:: TO BE DONE ::
(1) Answer these questions using the article criticizing Magic: The Gathering:
(a) Which company produces the game, and what larger company is it part of?
(b) How many cards come in a pack?
(c) About how many cards in each set does the article call viable?
(2) Give a two-sentence summary of the article criticizing Magic: The Gathering.
(3) Continue the article criticizing Magic: The Gathering after its last sentence.

:: PAGE EXTRACT ::
Magic: The Gathering is a card game produced by Wizards of the Coast, a subsidiary of Hasbro—you know, the people who make Transformers and My Little Pony? Yeah. Them. Many players consider it to be the best game ever made and the grandfather of most modern collectable trading card games like Pokémon TCG. What many players don’t realize is Magic: The Gathering is an objectively bad game that exploits its audience with predatory business practices designed to siphon as much money out of the player as possible.
If you’re interested in trying out Magic: The Gathering and are finding nothing but good things and would like to hear both sides, you’re in luck. Here, we’re going to lay out all the reasons why Magic: The Gathering is bad.
Magic The Gathering Is Expensive
You may be thinking that most things are expensive these days. And you would be right. But read on, as you may be underestimating just how expensive this hobby can be.
The cards themselves are distributed in packs of fifteen, or twelve for the more expensive version. (Wait the more expensive packs have fewer cards? YUP.) Each of these packs contains only a single “rare” card. Often these rare cards will be the only viable cards worth using in a given deck. The majority of cards in any viable deck will be very specific rare or “mythic” (rarer than rare) cards. In other words, just because a card is “rare” doesn’t mean it will be of any use. In fact, each set only has a very few number, (maybe 5-10 out of hundreds) of cards that are viable.

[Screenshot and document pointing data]
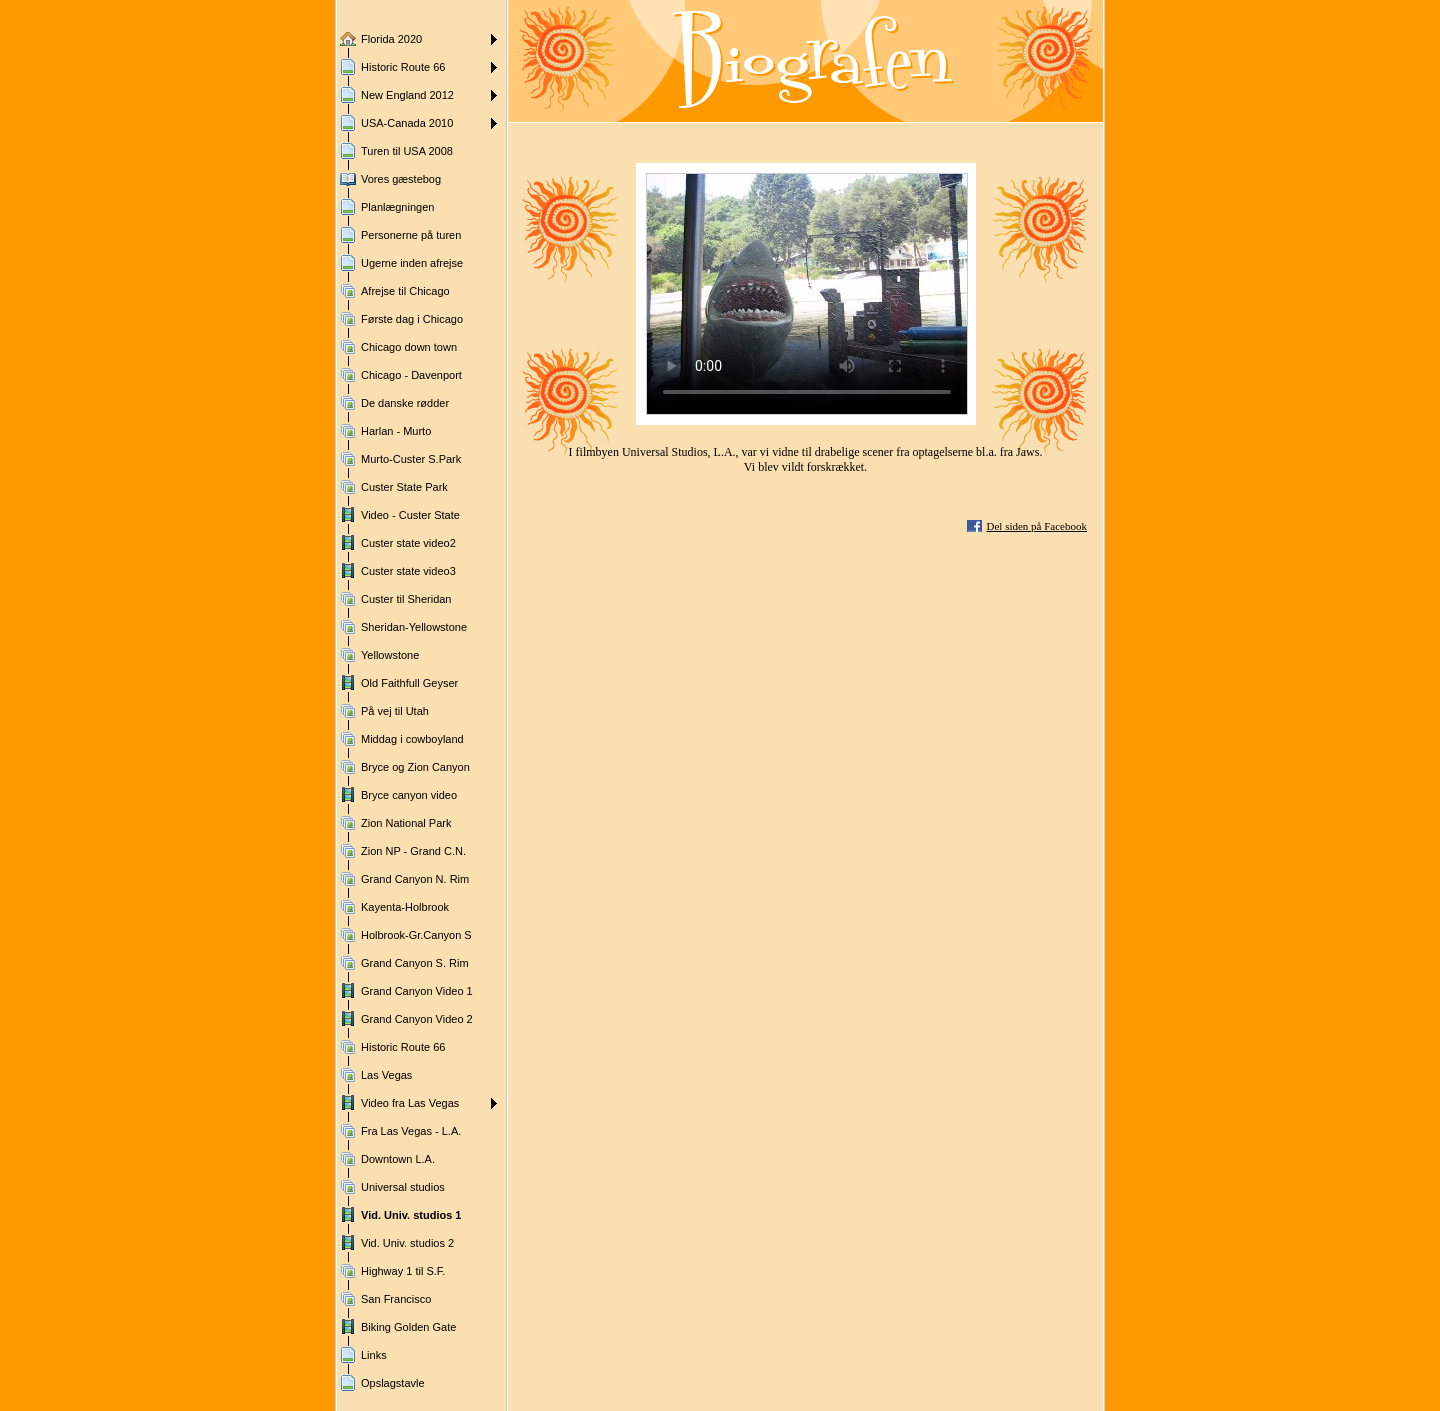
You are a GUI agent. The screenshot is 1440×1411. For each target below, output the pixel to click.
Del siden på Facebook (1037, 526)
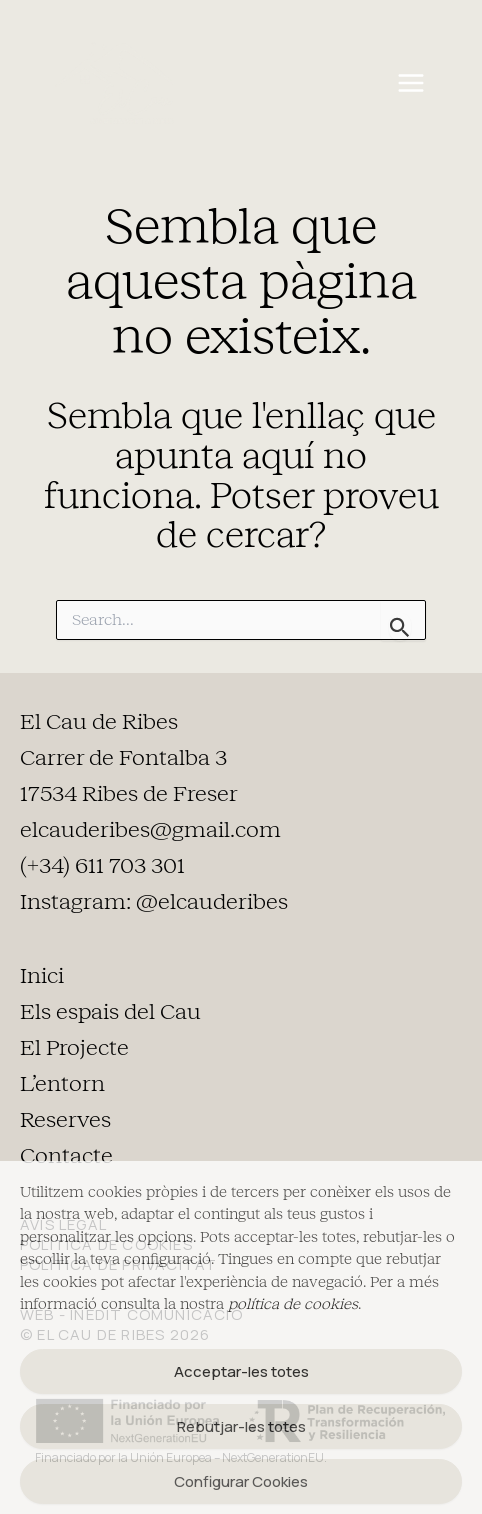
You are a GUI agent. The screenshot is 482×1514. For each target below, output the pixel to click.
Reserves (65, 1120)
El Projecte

:: EXPECTED ANSWERS ::
(1)
(a) Wizards of the Coast, a subsidiary of Hasbro.
(b) Fifteen, or twelve in the more expensive version.
(c) Maybe 5-10 out of hundreds.

(2) The article argues that Magic: The Gathering is an objectively bad game that exploits its audience with predatory business practices, even though many players consider this Wizards of the Coast card game the best ever made. Its first complaint is cost: each pack of fifteen cards, or twelve in the pricier version, holds only one rare card, and only a few cards in each set are viable.

(3)
At around $4.00 – $5.00 per pack (or $20 – $100 for “special collectors packs”) you can start to see how quickly costs can add up. Due to random distribution of cards players realized that the only way to build a competitive deck is to buy, or trade for the cards one requires. This means that if you want to have a chance to compete, it’s better to avoid purchasing any official Magic: The Gathering product. That’s right, players realized that they were being swindled by the company that makes Magic The Gathering cards, and an entire market to circumvent the predatory practices would be needed, which ironically, simultaneously supports the system they’re trying to avoid.
So, easy solution, right? Unfortunately, due to the secondary market and artificial scarcity of powerful cards due to pack distribution, highly sought-after cards can be very expensive. So, what does this mean for the average player?
The “cheapest” format you can play is called Standard. In Standard you can only use cards released in the last year, so decks in this “format” are lower in price due to lower demand. However, you might be thinking that low would mean, what? $30? $50? Try $300-$500. Yes. For Magic: The Gathering, hundreds of dollars for a single deck (that is 75 cardboard cards) can run as much as an Xbox Series X, or PlayStation 5. Think that’s bad? Just wait till you hear that your investment equivalent of your monthly rent is going to be made illegal, no matter what.
Remember when we said that the game exploits its customers? Here’s a prime example. “Standard“, a.k.a. the cheapest format you can play in, is what’s called a rotating format. In that, once you build your deck with cards from the most recent sets, you must continue buying cards from future sets. Why? Because every year Wizards of the Coast moves all those cards you purchased for hundreds of dollars out of the format so that new cards can have time to shine. Want to keep playing? Get ready to buy a brand-new deck again.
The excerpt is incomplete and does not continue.